Abdicamos do restaurante que eu sugeri inicialmente e fomos a outro, também bom, mas ninguém deveria escolher onde almoça por motivos de acessibilidade. Ao empurrar a cadeira da Lia, senti a diferença entre o chão com e sem tapete. Cada desnível e cada textura alteram o esforço e transformam a deslocação num exercício de força. O que devia ser um espaço de representação e dignidade é, para ela e para outros, um campo de obstáculos. Como é possível que, em 2025, a casa da democracia não esteja preparada para todos os corpos que nela habitam ou possam habitar? Não esteja preparada para todos os cidadãos de Portugal? Está preparada para todos os visitantes? Para pessoas cegas? Para pessoas surdas? É fácil perceber que não. Se no Parlamento, onde se representa todo o povo português, a acessibilidade é incompleta, como será nas escolas, nas universidades, nas empresas, nos serviços públicos, nas discotecas, nos jardins, nos transportes, nos centros comerciais, nas ruas que cruzamos sem pensar?
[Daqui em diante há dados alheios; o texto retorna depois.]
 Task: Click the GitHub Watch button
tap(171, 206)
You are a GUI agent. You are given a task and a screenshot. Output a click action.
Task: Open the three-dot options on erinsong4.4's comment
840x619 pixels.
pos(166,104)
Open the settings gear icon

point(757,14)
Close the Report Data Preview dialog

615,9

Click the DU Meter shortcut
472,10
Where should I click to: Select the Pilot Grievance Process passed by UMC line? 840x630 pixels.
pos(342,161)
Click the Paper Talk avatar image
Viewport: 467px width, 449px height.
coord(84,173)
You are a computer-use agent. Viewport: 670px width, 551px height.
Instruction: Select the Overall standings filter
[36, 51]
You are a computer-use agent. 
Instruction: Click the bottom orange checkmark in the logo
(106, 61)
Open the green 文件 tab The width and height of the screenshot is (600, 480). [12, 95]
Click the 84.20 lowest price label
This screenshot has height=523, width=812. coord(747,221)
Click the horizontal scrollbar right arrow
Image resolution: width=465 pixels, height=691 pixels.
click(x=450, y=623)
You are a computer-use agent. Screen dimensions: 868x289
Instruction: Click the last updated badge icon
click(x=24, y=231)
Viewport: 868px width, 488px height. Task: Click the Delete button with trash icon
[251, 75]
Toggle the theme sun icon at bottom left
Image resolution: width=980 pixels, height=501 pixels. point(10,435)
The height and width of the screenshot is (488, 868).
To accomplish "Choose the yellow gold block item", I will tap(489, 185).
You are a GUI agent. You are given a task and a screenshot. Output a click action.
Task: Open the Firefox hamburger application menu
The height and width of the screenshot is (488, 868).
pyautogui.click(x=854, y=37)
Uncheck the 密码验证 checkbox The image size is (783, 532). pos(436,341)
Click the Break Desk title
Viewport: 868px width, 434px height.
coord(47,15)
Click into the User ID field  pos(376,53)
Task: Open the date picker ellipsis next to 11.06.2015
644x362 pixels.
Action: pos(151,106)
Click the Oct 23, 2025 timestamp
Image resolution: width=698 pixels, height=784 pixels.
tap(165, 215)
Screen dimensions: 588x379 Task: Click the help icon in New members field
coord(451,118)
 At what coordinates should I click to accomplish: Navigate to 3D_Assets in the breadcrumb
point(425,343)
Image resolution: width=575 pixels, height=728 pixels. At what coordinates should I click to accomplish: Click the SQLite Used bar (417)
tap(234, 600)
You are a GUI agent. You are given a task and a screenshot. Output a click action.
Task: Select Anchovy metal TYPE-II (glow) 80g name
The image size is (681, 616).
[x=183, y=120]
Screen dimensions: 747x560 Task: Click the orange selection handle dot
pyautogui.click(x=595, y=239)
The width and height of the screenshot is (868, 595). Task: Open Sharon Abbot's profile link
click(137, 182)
Se onde se fazem as leis ainda há escadas que separam uns dos outros, quantas portas continuarão a fechar-se lá fora? Quantos convites não se fazem porque é complicado o acesso? Quantos jantares, reuniões e oportunidades se perdem por simples falta de planeamento? Quantas vezes o silêncio social se confunde com esquecimento? E como é que a indiferença de quem já devia ter resolvido isto continua a afectar a vida de milhares de pessoas?
Não sendo especialista em mobilidade, desde esse dia caminho com outro olhar. Vejo rampas inclinadas demais, passadeiras sem rebaixamento, passeios onde não cabe uma cadeira, casas de banho ditas adaptadas que não permitem fechar a porta, edifícios recentes que ignoram o mínimo. Quantas vidas são limitadas não pela deficiência, mas pela ausência de condições? Pela ausência de decisores que pensem os espaços como espaços para todos? Quantas exclusões começam no desenho do espaço?
Mesmo no restaurante mais acessível onde fomos almoçar, o espaço é estreito, as mesas estão demasiado próximas e o percurso entre elas é apertado. Nada foi planeado a pensar em todas as pessoas. A estrutura do Parlamento, erguida para representar todos, tem esquecido alguns. No edifício antigo, a época de construção explica parte do problema, no dito edifício novo não, várias adaptações continuam por cumprir. Vi uma plataforma para cadeiras de rodas em umas escadas, mas percebe-se que foi feito o mínimo, apenas o suficiente para se dizer que se fez alguma coisa. Como toleramos isto? Como conseguimos ignorar, colectivamente, o que está diante dos nossos olhos? Como é que, na própria Assembleia da República, esta adaptação continua por fazer? Como ignoramos os direitos de tantas pessoas?
Sempre lutei contra as desigualdades e percebi que, sem querer, também eu tinha ignorado esta. E sinto-me mal. Eu falhei de forma inaceitável. A acessibilidade não é detalhe técnico. É justiça espacial, igualdade material e condição de cidadania plena. É uma questão de direitos humanos. A casa da democracia deve ser a primeira a cumpri-los, enquanto deputada devo ser a primeira a exigi-lo. A inclusão não resulta de medidas paliativas, mas de uma cultura de desenho universal, sustentada por planeamento estratégico, investimento continuado e compromisso ético com a dignidade humana.
Ver a Lia enfrentar estes obstáculos com serenidade e força obrigou-me a ver o mundo com outros olhos. A luta pela igualdade que defendo só é verdadeira se incluir todos, absolutamente todos. A dignidade não se cumpre apenas com o direito de estar, cumpre-se com o direito de participar plenamente. Uma democracia é verdadeiramente adulta quando o seu espaço público reflete, em cada detalhe, o respeito por todos os que a constroem.